2. Structural Design

Figure 1a schematically shows the overall structure of the PSC, which consists of Ag metal electrode, Spiro-OMeTAD hole transport layer, perovskite absorption layer with two-dimensional photonic crystal structure, dense TiO₂ electron transport layer, and FTO conductive glass. Figure 1b shows the absorption layer with photonic crystal structure and the specific structure of single scattering element, where H is the height of the scatterer, R is the diameter of the scatterer, and L is the lattice constant.

In this study, the widely used Methylamine lead iodide perovskite (CH₃NH₃PbI₃, MAPbI₃) was selected as the absorption layer material; it not only has a high extinction coefficient, a long carrier diffusion distance [25,26,27,28], and a low production cost, but also possess the characteristics of photo-generated carrier bipolar transmission [29]. The scattering element medium of photonic crystal is cylindrical indium arsenide (InAs), which is arranged in the perovskite absorption layer according to the tetragonal lattice. Figure 2 shows the absorption efficiency of several common semiconductor materials in the wavelength range of 400–1200 nm by the simulation. It can be found that the InAs has a high optical absorption efficiency, a band gap of only 0.45 eV, and an electron mobility of 3300 cm/V s [30], indicating that it is a suitable semiconductor material with excellent photoelectric properties. In addition, the dense TiO₂ film and Spiro-OMeTAD are selected as the electron transport layer and hole transport layer, respectively [14].

3. Results

It is well known that the wavelength distribution range of sunlight is 0–4000 nm. According to AM1.5G standard solar spectral data [31], the solar radiation energy map is depicted in Figure 3. It can be found that the solar radiation intensity is strongest in the wavelength range of 400–800 nm, which is roughly the range of visible light [32]. In the near-infrared range, the solar radiation energy accounts for 54.3% of the total radiation energy in the wavelength range of 400–800 nm, while in the range of 800–1200 nm, the light radiation energy only accounts for 24.7%. Therefore, in the process of light absorption, the wavelength absorption in the range of 400–800 nm should be prioritized, and the wavelength absorption in the near-infrared range should be the auxiliary.

In our proposed work, the DiffractMOD module in Rsoft software designed by Synopsys is adopted to simulate the absorption of incident light in the wavelength range of 400–1200 nm using the InAs or air as cylindrical scatterers, respectively. The DiffractMOD module calculates the light absorption of photonic crystal structure absorption layer based on the rigorous coupled wave analysis (RCWA) [21]. Figure 4a shows the variation of refractive index of MAPbI₃ with wavelength, while Figure 4b shows the change of refractive index of InAs with wavelength. The refractive index data comes from the website “RefractiveIndex.INFO—Refractive index database”.

### STORED RECORDS
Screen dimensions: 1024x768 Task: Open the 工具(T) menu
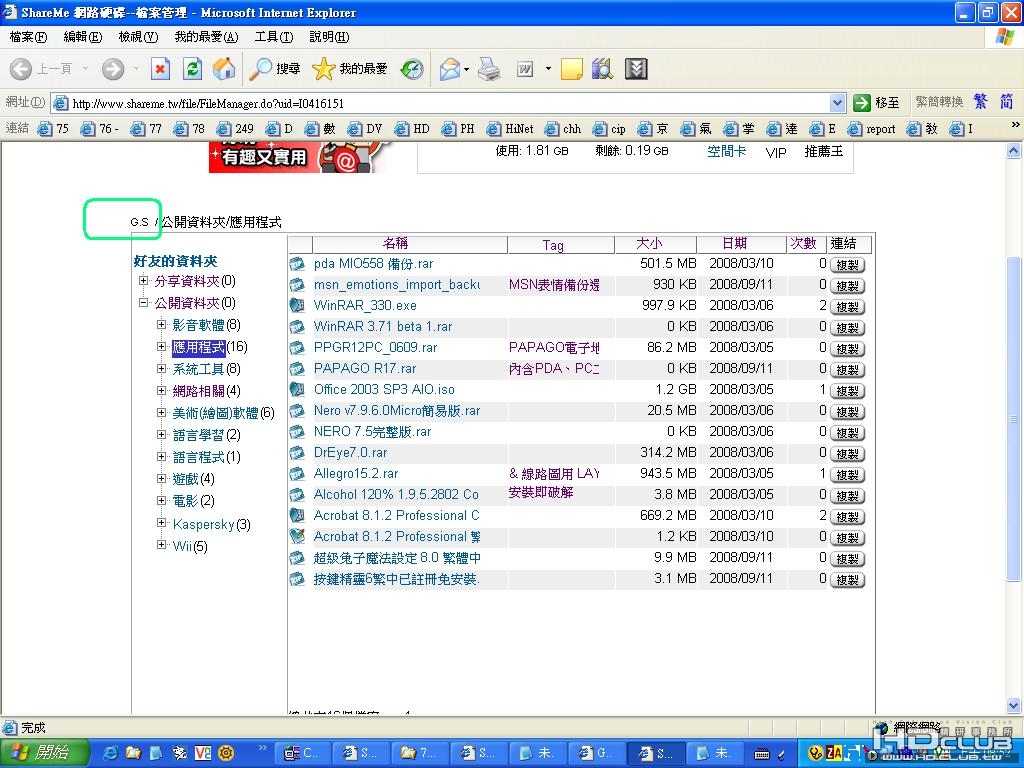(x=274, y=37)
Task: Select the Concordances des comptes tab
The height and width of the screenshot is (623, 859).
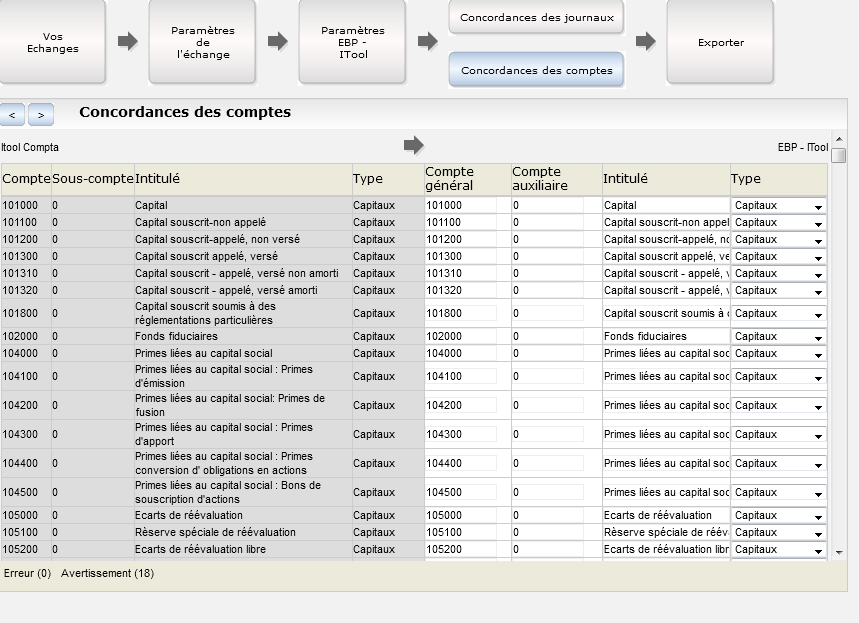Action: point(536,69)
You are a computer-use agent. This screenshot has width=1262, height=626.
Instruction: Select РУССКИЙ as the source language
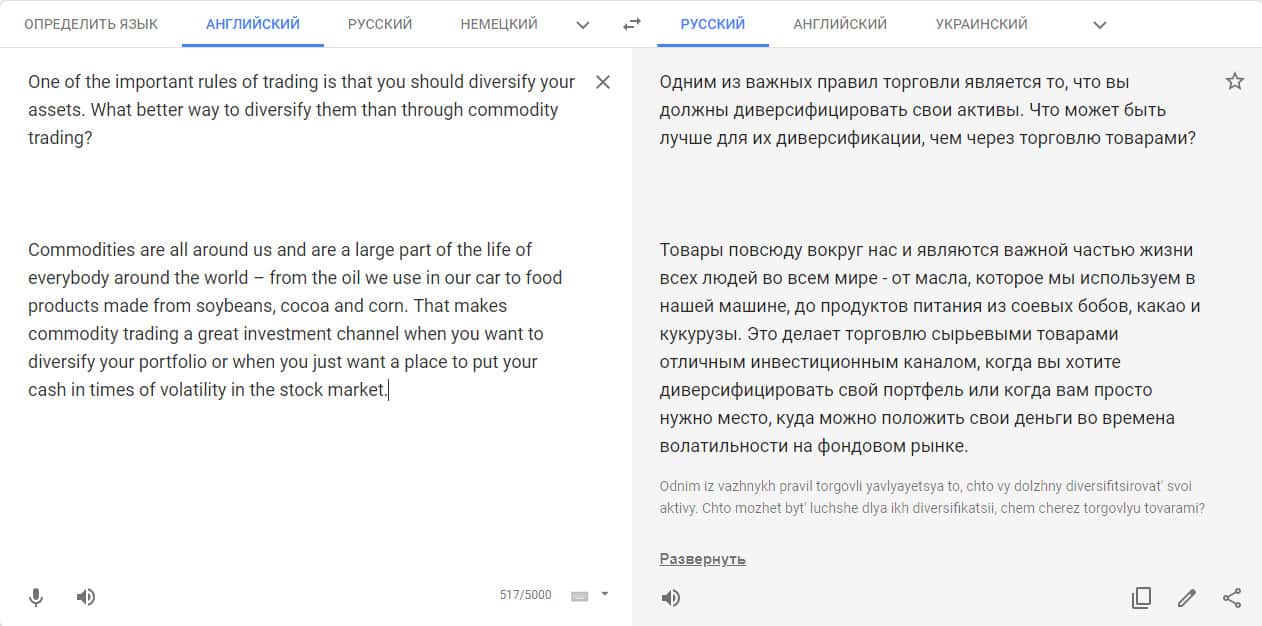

...

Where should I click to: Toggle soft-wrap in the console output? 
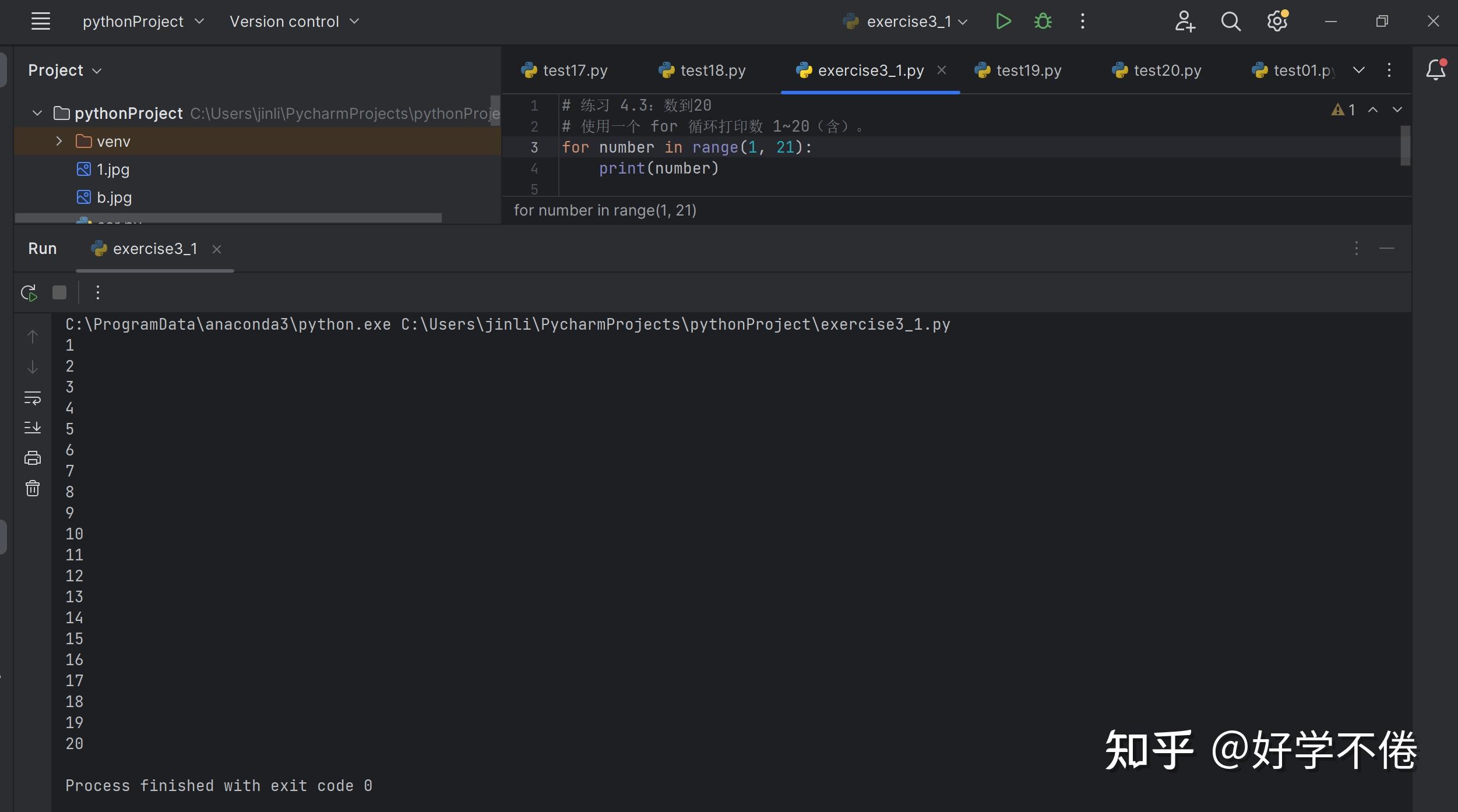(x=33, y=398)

...

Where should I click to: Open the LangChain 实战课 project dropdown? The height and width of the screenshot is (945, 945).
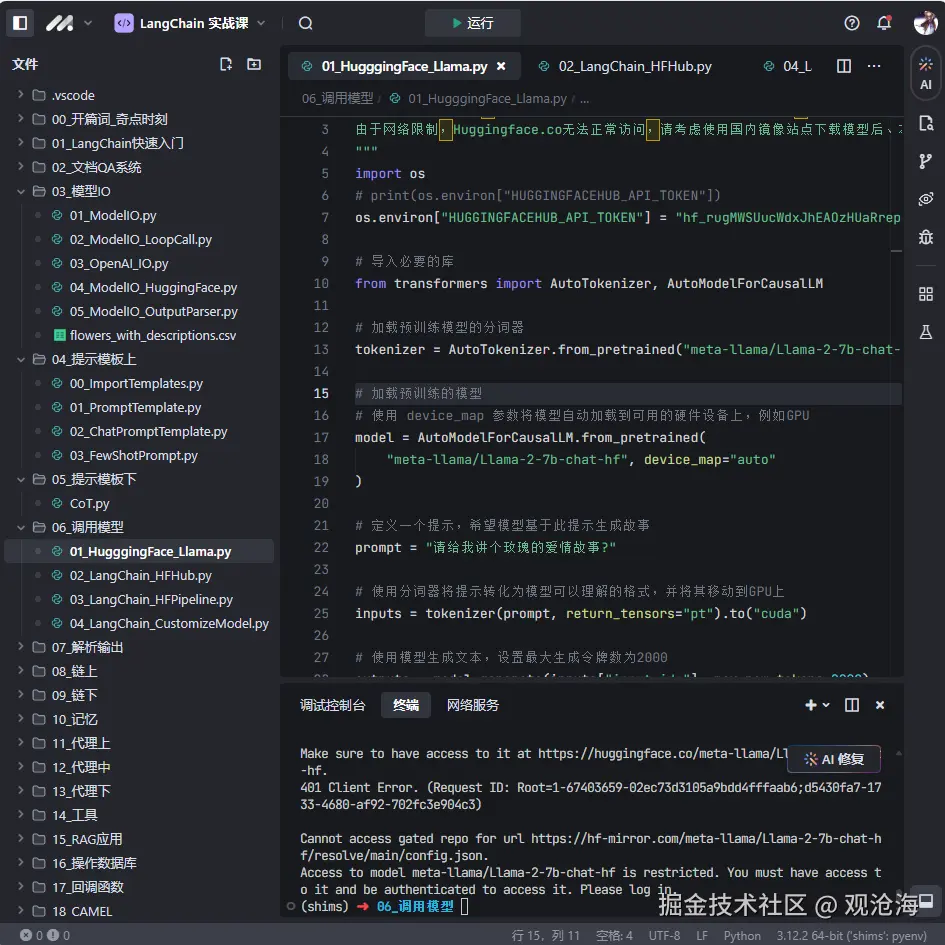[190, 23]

### WRITTEN EXERCISE 1
Update the perovskite solar cell text, starting at "Figure 1a schematically" and ending at "the lattice constant.", with "Ag metal electrode" replaced by "Au metal electrode".
### WRITTEN EXERCISE 2
Please answer these questions from the perovskite solar cell text:
(a) In Figure 1b, what does L stand for?
(b) What band gap does the text give for InAs?
(c) Which module and software are used to simulate light absorption?
### WRITTEN EXERCISE 3
Proceed with the perovskite solar cell text from its last sentence onward.

### OUTPUT 1
Figure 1a schematically shows the overall structure of the PSC, which consists of Au metal electrode, Spiro-OMeTAD hole transport layer, perovskite absorption layer with two-dimensional photonic crystal structure, dense TiO₂ electron transport layer, and FTO conductive glass. Figure 1b shows the absorption layer with photonic crystal structure and the specific structure of single scattering element, where H is the height of the scatterer, R is the diameter of the scatterer, and L is the lattice constant.

### OUTPUT 2
(a) The lattice constant.
(b) 0.45 eV.
(c) The DiffractMOD module in Rsoft software designed by Synopsys.

### OUTPUT 3
In this paper, we use the DiffractMOD module to design a two-dimensional perovskite photonic crystal absorption layer, as shown in Figure 5. Figure 5a is the stereoscopic view of the absorption layer, while Figure 5b is the top view of the absorption layer structure. In the stereoscopic view, the red and green cylinders are the scatterers of the photonic crystal structure, and the yellow thin layer area at the bottom is the irradiation range of the incident light, corresponding to the purple frame of the top view. The blank area is filled with MAPbI₃ perovskite, as shown in Figure 5b.

3.1. Arrangement of Cylindrical InAs Columns in MAPbI₃ Perovskite Absorption Layer

When the InAs dielectric cylinder is selected as the scattering element, the scatterer height H, scatterer diameter R, and the lattice constant L are optimized, and the corresponding simulation results are shown in Figure 6.

Firstly, the influence of the variable H on the absorption efficiency of the absorption layer was studied. Therefore, R and L were randomly taken as values of 0.3 μm and 0.5 μm, respectively. The simulated image is shown in Figure 6a. Figure 6a shows the absorptivity of InAs-filled tetragonal cylinder hole scatterers with different H in MAPbI₃. The absorption efficiency increases with the increasing scatterer height H. However, the thicker the layer is, the longer the migration distance of photogenerated carriers becomes in the absorption layer, leading to the increment of carrier recombination probability and the decrease in external quantum efficiency (EQE), which is not conducive to the improvement of photoelectric conversion efficiency. In order to analyze the relationship between the height of scatterer H and the absorption efficiency in details, the absorption of incident light in the wavelength range of 400–800 nm by the absorption layer with different H was calculated through the integration of Figure 6a, as shown in

Table 1. Absorptivity of InAs-filled tetragonal cylinder hole scatterers with different H in MAPbI₃.

Parameter H (μm)	Absorptivity in the MAPbI3 Layer (%)	The Increment of Absorptivity (%)
0.00	0.0	None
0.10	65.9	65.9
0.20	82.2	16.3
0.30	89.1	6.9
0.40	92.6	3.5
0.50	94.4	1.8
0.60	95.5	1.1
0.70	96.1	0.6
0.80	96.5	0.4
0.90	96.8	0.3
1.00	96.9	0.1

. When H > 0.6 μm, the increase in absorption efficiency tends to be stable. Taking all facts into consideration, the best value of the scatterer height as H = 0.6 μm is chosen.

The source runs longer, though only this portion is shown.